**What you will do:**
After locating the line containing "[Map] (1036, 1031)", restate that line and each one after it exactly, through the last line of the material.

**Data extracts:**
<<<<

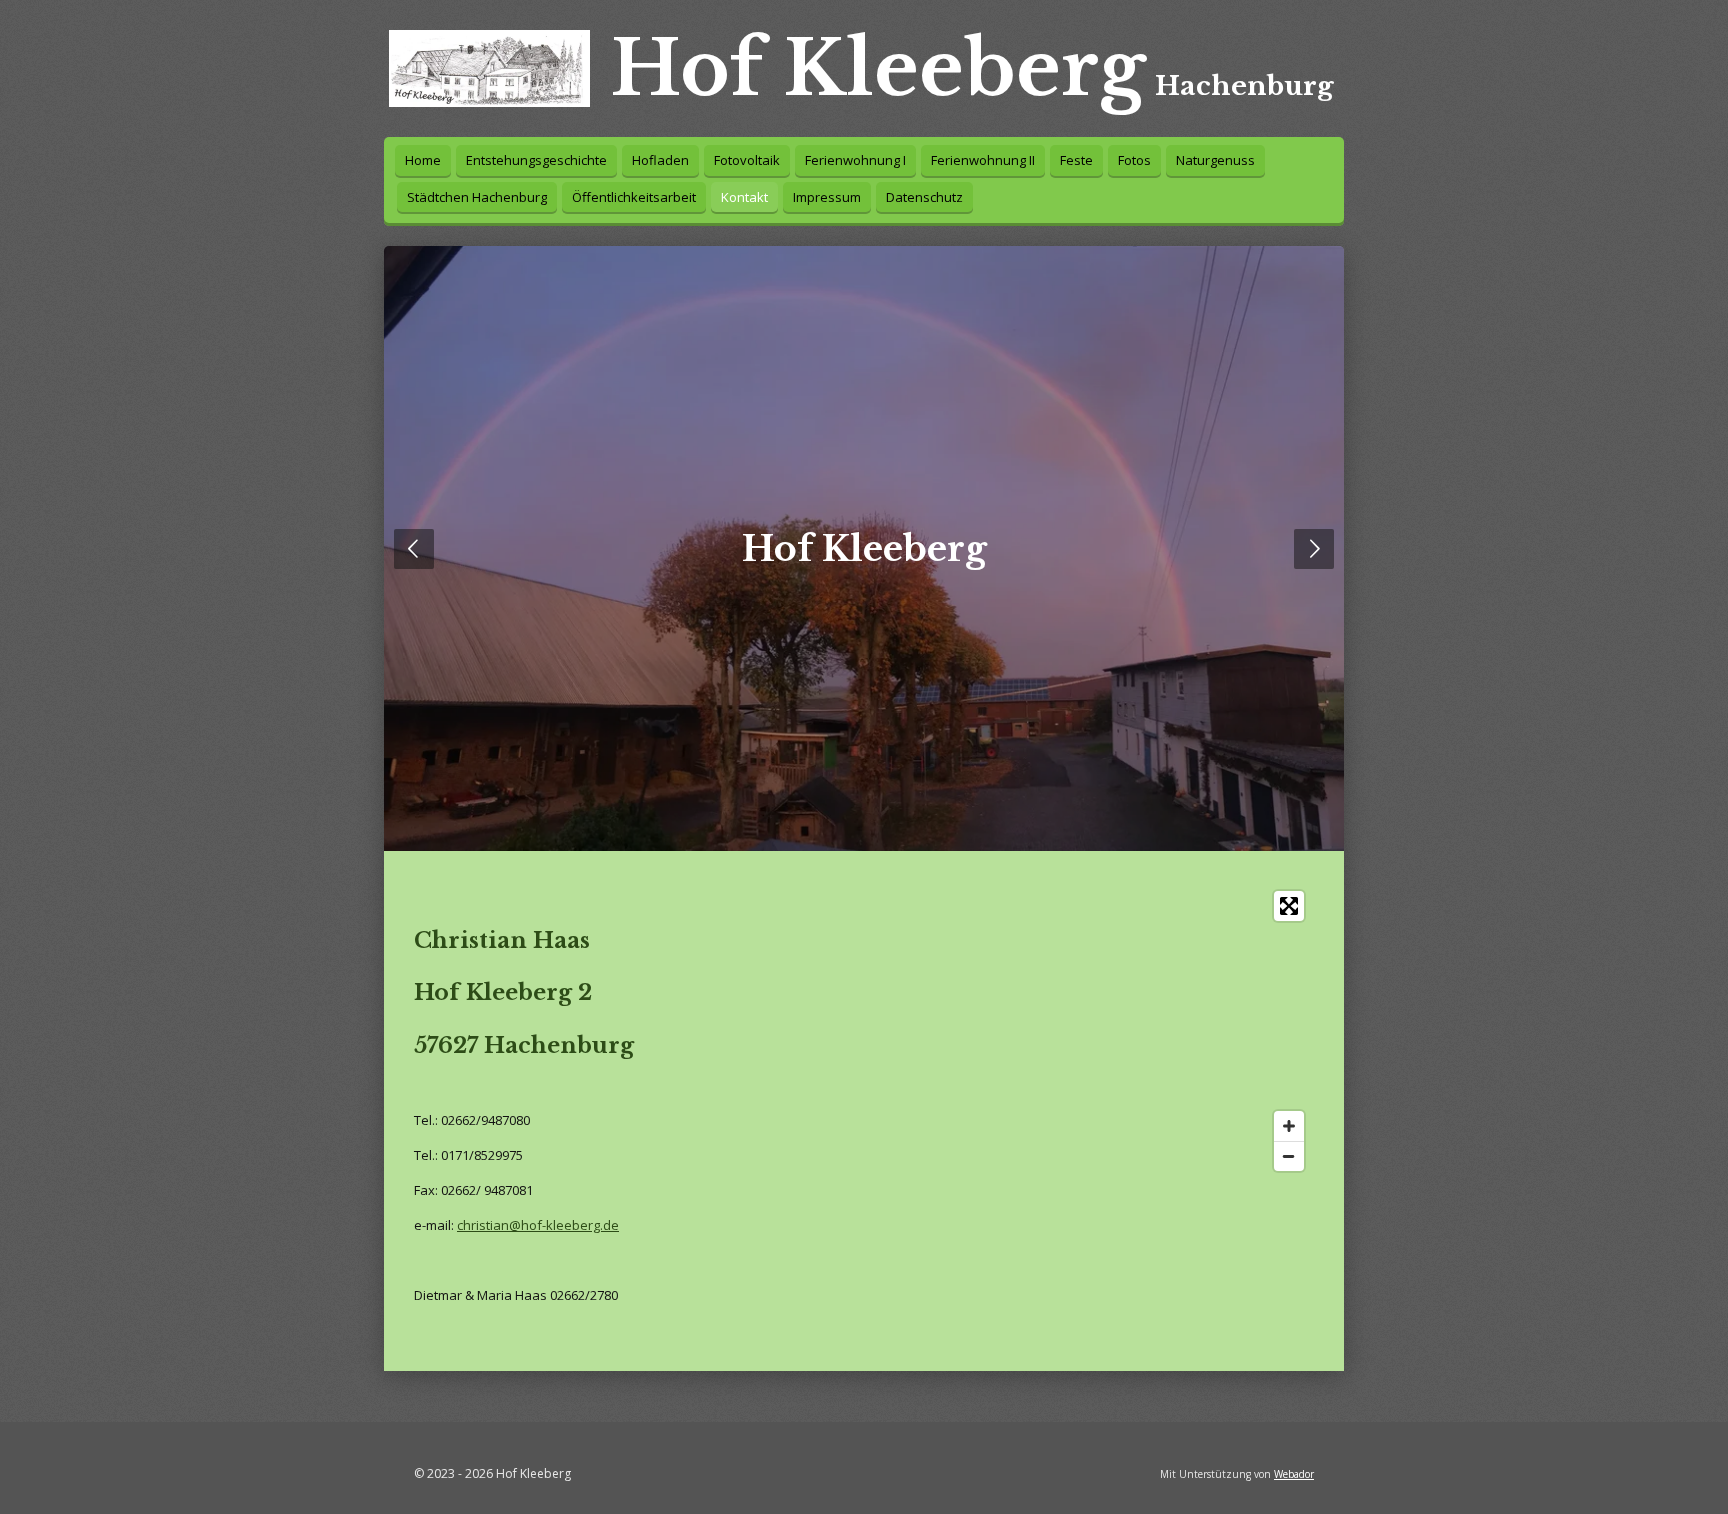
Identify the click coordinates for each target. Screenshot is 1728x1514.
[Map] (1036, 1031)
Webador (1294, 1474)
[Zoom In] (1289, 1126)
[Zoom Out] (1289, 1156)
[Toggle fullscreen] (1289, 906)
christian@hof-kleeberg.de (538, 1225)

>>>>

**Solution:**
[Map] (1036, 1031)
Webador (1294, 1474)
[Zoom In] (1289, 1126)
[Zoom Out] (1289, 1156)
[Toggle fullscreen] (1289, 906)
christian@hof-kleeberg.de (538, 1225)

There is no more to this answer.